» TESTO ESTRATTO
⁂

Le risposte a tutte le domande sono affidate ai personaggi del romanzo, che vuoi o non vuoi, avranno l’onere e l’onore di scoprirle. Lo scopre mano a mano anche il lettore seguendo, a volte con facilità in altre con più fatica, le traversie di viaggio di cinque ragazzi tedeschi desiderosi di raggiungere l’Oriente, una esperienza che, in qualche modo, aprirà loro la porta verso quella “Terra promessa” futura culla di nuovi orizzonti culturali e di vita.
Il lungo viaggio e le esperienze dei cinque giovani alla scoperta della Sicilia e le nuove verità
Il primo passo per dare un senso alla storia è quella di respirarla gustando la ricercata sintassi dell’autrice, una cura descrittiva senza dubbio molto efficace pur se a tratti eccessiva. Entriamo dunque, nel vivo della storia.
È un viaggio che, fin dall’inizio, assume connotati inusuali. Raggiunto il porto di Brindisi, i cinque ragazzi si scontrano con la mentalità del luogo, le difficoltà ambientali, personaggi misteriosi oltre a vivere strani fenomeni al limite del paranormale.
Allontanarsi da una situazione poco chiara li spinge a raggiungere la meta accettando, nonostante la pericolosità, soluzioni alternative. Una tempesta marina tuttavia li scaraventa dapprima nel fondo marino, sospingendoli successivamente sulle coste di un’isola a loro sconosciuta.
Per ognuno di loro è l’inizio di un’esperienza senza eguali che li unirà in un finale di grande impatto emotivo.
A Markus, Inge, Max, Stefan e Martha è dato invece, l’ingrato compito, una volta dato il nome al suolo sconosciuto, di prendere coscienza della realtà che li circonda e non è sempre la più gratificante.
È così che la San Guedoro ci presenta la sua isola, terra di grandi tradizioni da cui prende comunque le distanze per le innegabili carenze ambientali e strutturali, l’incapacità di custodire e difenderne le tradizioni artistiche, la tendenza alla sopraffazione e alla violenza. Verità ineluttabili di cui prendere atto ma da cui, comunque, partire per ricostruire una mentalità diversa, probabilmente migliore.
Gli avventurosi Simplicissimi è un romanzo molto interessante, di denuncia e speranza al contempo tanto da assumere, a mio avviso, l’aspetto di un vero e proprio saggio. Nulla è lasciato al caso, dalla profezia del vecchio Empedocle alle dure parole del botanico, lo strano incontro con il Garibaldino, la scoperta di una nobiltà ritrovata capace di ridare nuova linfa vitale .

⁂

Dati memorizzati
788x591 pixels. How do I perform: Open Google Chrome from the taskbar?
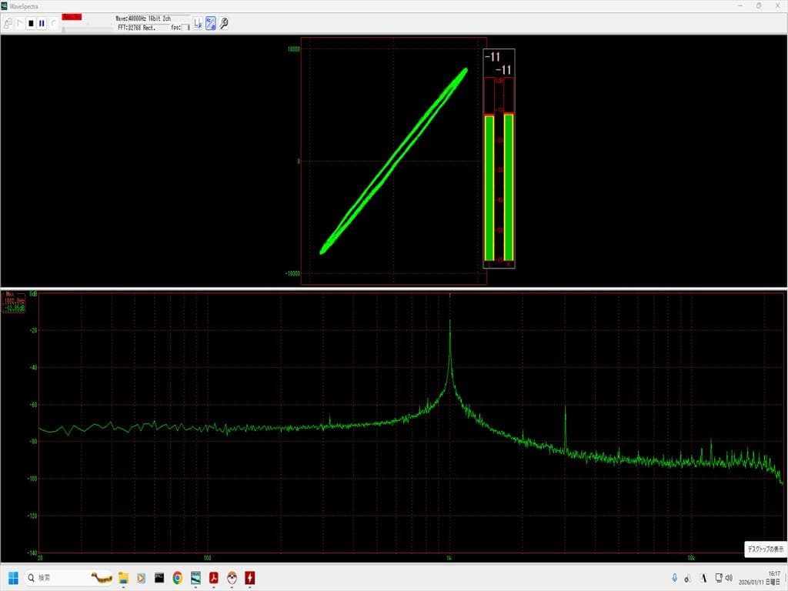tap(178, 577)
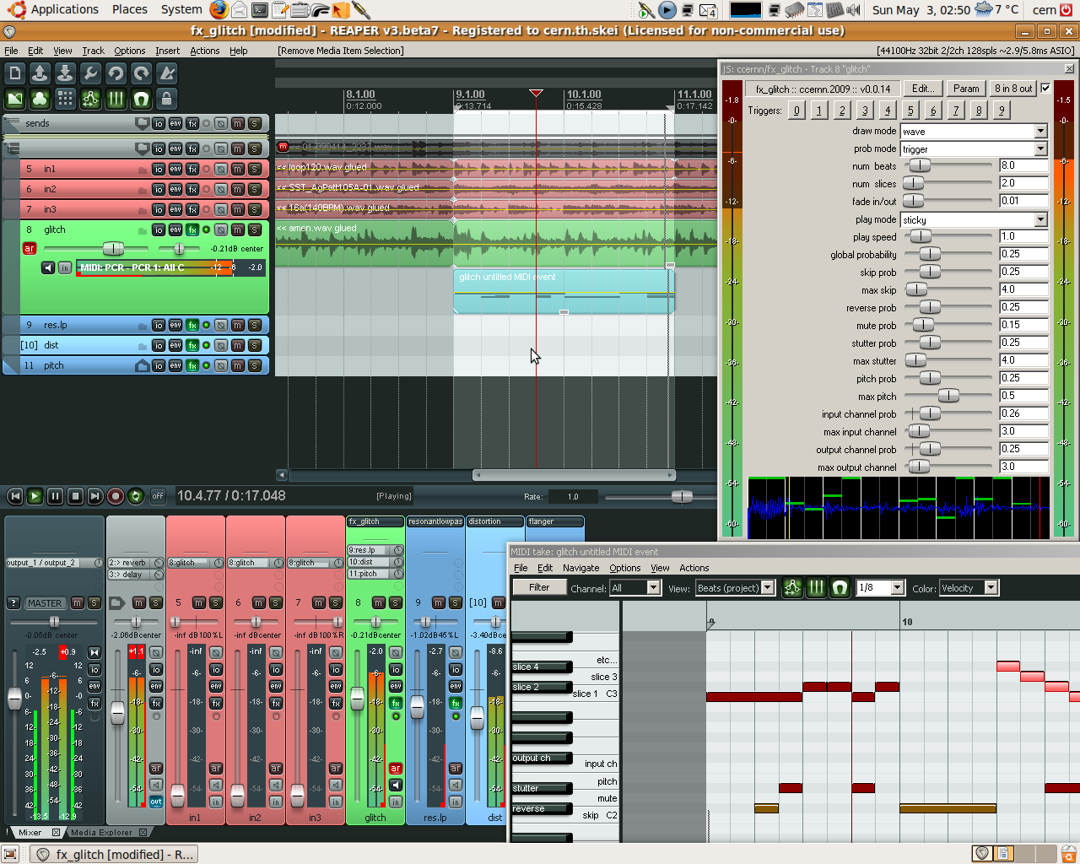The image size is (1080, 864).
Task: Switch to the Media Explorer tab
Action: 101,833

⁂

» IL COMPITO
Per favore, prosegui la recensione del romanzo Gli avventurosi Simplicissimi riprendendo subito dopo la sua ultima frase.

» RISULTATO
È indubbio che in ognuno dei personaggi ci sia molto della San Guedoro, basta saperli ascoltare, tradurre le intenzioni, inevitabile per un lettore attento, soffermarsi sulle riflessioni finali a cui l’autrice si lascia andare quasi a prevenire qualsiasi equivoco nell’interpretazione.
Le intenzioni invece sono chiare così come il desiderio che del viaggio rimanga il ricordo di una Infinita Bellezza che solo l’Arte può regalare.
“Quello che essi volevano era molto di più che semplicemente ritirarsi nella quiete e riparatezza della campagna per potervisi dedicare convenientemente all’Arte. Essi volevano fondare un paese nuovo, una società nuova, un mondo nuovo. E la spada per edificarli sarebbe stata, nel loro pugno, l’Arte stessa!”
A Lodovica San Guedoro il plauso, pur nella complessità di un linguaggio descrittivo a tratti ripetitivo, di aver realizzato un romanzo come sempre raffinato ed elegante, ricco di contenuti e spunti di riflessione.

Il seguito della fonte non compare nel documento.